[Stored items]
--- START ---

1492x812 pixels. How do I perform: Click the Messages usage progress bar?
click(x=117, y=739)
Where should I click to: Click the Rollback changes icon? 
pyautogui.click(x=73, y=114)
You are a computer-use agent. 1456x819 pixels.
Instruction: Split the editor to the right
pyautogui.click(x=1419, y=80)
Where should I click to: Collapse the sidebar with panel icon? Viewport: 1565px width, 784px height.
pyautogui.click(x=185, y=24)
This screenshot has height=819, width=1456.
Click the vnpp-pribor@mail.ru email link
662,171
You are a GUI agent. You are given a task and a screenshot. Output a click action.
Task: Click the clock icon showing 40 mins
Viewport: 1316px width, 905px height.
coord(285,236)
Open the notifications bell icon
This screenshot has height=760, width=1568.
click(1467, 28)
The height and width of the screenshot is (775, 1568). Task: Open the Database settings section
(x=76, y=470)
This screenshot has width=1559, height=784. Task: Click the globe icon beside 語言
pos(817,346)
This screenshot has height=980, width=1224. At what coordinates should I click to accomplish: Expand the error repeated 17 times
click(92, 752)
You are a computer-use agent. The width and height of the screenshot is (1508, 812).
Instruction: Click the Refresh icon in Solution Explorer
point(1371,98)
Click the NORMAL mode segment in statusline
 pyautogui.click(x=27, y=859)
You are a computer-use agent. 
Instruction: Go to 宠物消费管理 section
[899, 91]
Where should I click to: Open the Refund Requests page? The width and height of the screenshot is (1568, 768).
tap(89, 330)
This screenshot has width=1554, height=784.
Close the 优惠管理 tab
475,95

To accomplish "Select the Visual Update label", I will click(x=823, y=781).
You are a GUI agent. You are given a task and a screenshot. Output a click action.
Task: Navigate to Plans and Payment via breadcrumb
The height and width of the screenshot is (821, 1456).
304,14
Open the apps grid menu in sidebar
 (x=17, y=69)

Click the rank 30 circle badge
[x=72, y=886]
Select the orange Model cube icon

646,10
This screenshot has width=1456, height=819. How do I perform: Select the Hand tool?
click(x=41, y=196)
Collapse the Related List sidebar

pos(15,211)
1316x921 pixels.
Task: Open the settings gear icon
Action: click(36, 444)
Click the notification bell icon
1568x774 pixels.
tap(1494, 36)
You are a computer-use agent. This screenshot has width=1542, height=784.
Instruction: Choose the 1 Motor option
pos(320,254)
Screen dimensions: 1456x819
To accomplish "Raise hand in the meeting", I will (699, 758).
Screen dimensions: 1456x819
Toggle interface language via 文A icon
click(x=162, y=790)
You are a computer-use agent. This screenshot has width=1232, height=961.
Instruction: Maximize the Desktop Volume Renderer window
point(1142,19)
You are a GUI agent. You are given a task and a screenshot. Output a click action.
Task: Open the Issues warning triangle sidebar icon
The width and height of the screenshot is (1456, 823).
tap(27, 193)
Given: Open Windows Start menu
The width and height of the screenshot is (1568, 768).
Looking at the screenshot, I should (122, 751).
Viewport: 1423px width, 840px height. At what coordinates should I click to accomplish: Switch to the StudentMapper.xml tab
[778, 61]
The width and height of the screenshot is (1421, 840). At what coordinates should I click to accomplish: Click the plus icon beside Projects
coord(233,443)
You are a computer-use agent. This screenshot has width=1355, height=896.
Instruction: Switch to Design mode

--- END ---

▶ What is expected
Write out the lines of the entries, word for word, from the first through the one containing "You are a computer-use agent. 1456x819", and stop at that line.

▶ Your solution
1492x812 pixels. How do I perform: Click the Messages usage progress bar?
click(x=117, y=739)
Where should I click to: Click the Rollback changes icon? 
pyautogui.click(x=73, y=114)
You are a computer-use agent. 1456x819 pixels.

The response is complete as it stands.